__TRECHO DO TEXTO__
***
Elaine Santos e Rachel Gouveia: O copiloto alemão e a proibição de adoecer em tempos de crise
Tempo de leitura: 5 min

Em tempos de austeridade, adoecer não é permitido.
por Elaine Santos e Rachel Gouveia, especial para o Viomundo
Em tempos de crise, admitir seu próprio adoecimento e reconhecê-lo como direito à licença trabalhista, tornou-se algo impensável. A reportagem da Folha de São Paulo, publicada no dia 28 de março de 2015, nos chamou a atenção de como foi retratado o caso do piloto que, supostamente, lançou um avião Airbus A320, deliberadamente, com mais 149 pessoas.
Vale destacar também que depois dos ataques de 11 de setembro os serviços de proteção à aviação intensificaram as regras de proteção dos pilotos. No caso do modelo A320 implantou-se uma tecnologia que permite a abertura apenas da porta por quem estivesse na área ocupada pelo piloto e copiloto. Há ainda um botão com código de segurança, que pode ser acionado para abertura da cabine, caso um dos pilotos esteja ausente, mas o mesmo só pode ser ativado quando alguém o destrava da parte interna.
***
__DADOS FORNECIDOS__
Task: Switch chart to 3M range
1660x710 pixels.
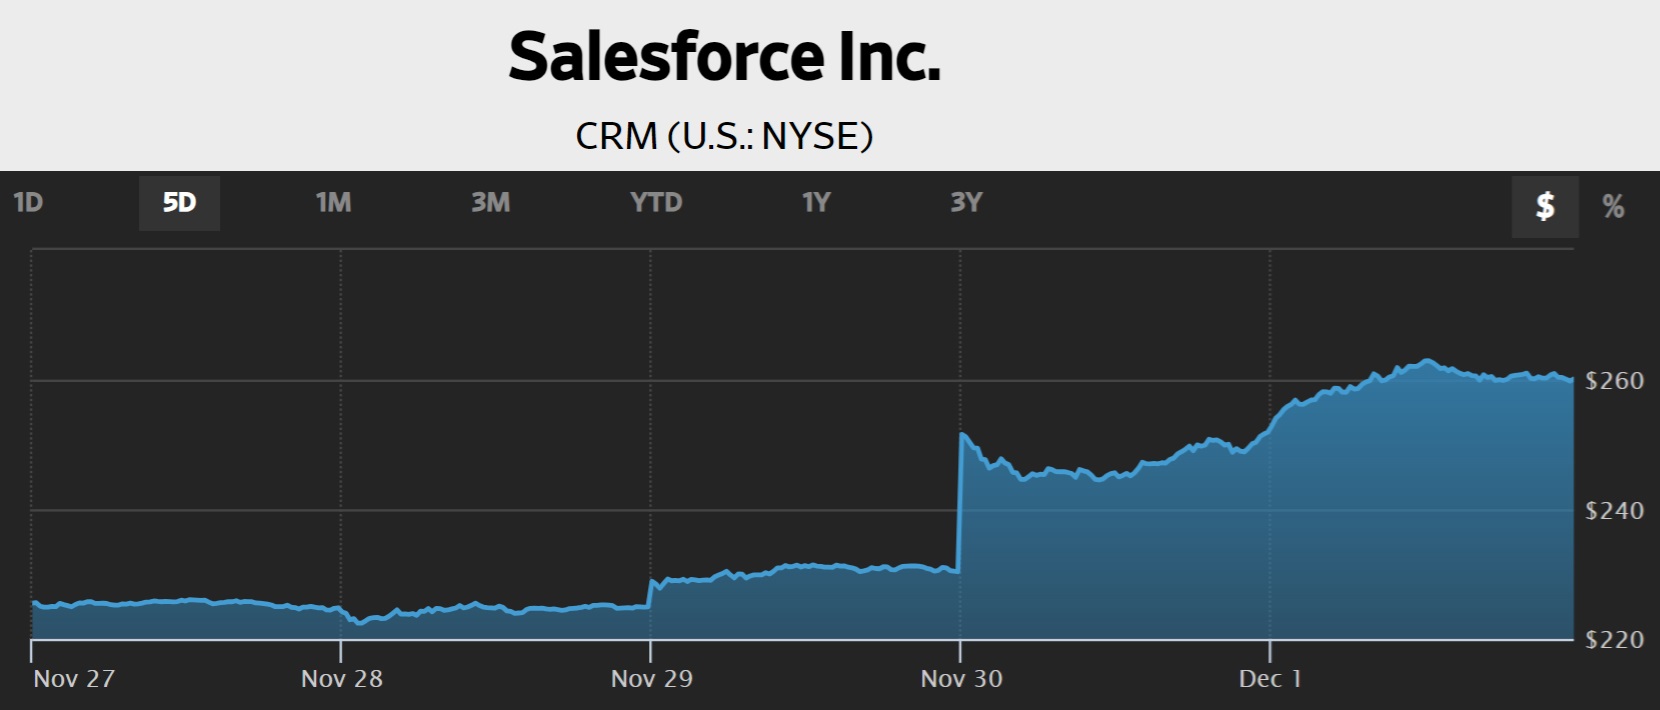Action: 490,203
***
__ORDEM DE TRABALHO A__
Responda com base no artigo sobre o copiloto alemão:
(i) Em que data foi publicada a reportagem da Folha de São Paulo citada?
(ii) Qual modelo de avião é mencionado?
(iii) Depois de quais ataques as regras de proteção dos pilotos foram intensificadas?
__ORDEM DE TRABALHO B__
Edite o artigo sobre o copiloto alemão de "por Elaine Santos" até "mais 149 pessoas.", trocando "Folha de São Paulo" por "imprensa paulista".
__ORDEM DE TRABALHO C__
Retome o artigo sobre o copiloto alemão a partir do ponto em que ele termina.
Os dados não têm nenhuma relação com o artigo.

__ESPAÇO DE RESPOSTA A__
(i) 28 de março de 2015.
(ii) Airbus A320.
(iii) Os ataques de 11 de setembro.

__ESPAÇO DE RESPOSTA B__
por Elaine Santos e Rachel Gouveia, especial para o Viomundo
Em tempos de crise, admitir seu próprio adoecimento e reconhecê-lo como direito à licença trabalhista, tornou-se algo impensável. A reportagem da imprensa paulista, publicada no dia 28 de março de 2015, nos chamou a atenção de como foi retratado o caso do piloto que, supostamente, lançou um avião Airbus A320, deliberadamente, com mais 149 pessoas.

__ESPAÇO DE RESPOSTA C__
Ou seja, há uma dependência entre os pilotos para o acesso a cabine, tudo isto para que o acesso seja limitado e possivelmente mais seguro. Tal tecnologia fora confirmada pelo presidente da Lufthansa, proprietária da Germannwings:
“Se um dos pilotos deixa a cabine, é possível chamar do lado de fora. O piloto pode olhar e ver quem quer entrar e você pode abrir a porta, controlada eletronicamente. Temos procedimentos, se o piloto saiu e o que ficou dentro está inconsciente, há um código que pode ser utilizado. Há um barulho dentro da cabine, e se ninguém abrir, a porta se abre eletronicamente. Mas a pessoa que está do lado de dentro pode impedir que a porta se abra”.
Para além das políticas antiterroristas, que agora podem ter sua eficácia interrogada, uma vez que a premissa era a garantia proteção da vida humana tanto dos pilotos como dos passageiros que são cada vez mais numerosos em virtude dos voos chamados low cost,vale questionar a quem tais medidas serviram efetivamente.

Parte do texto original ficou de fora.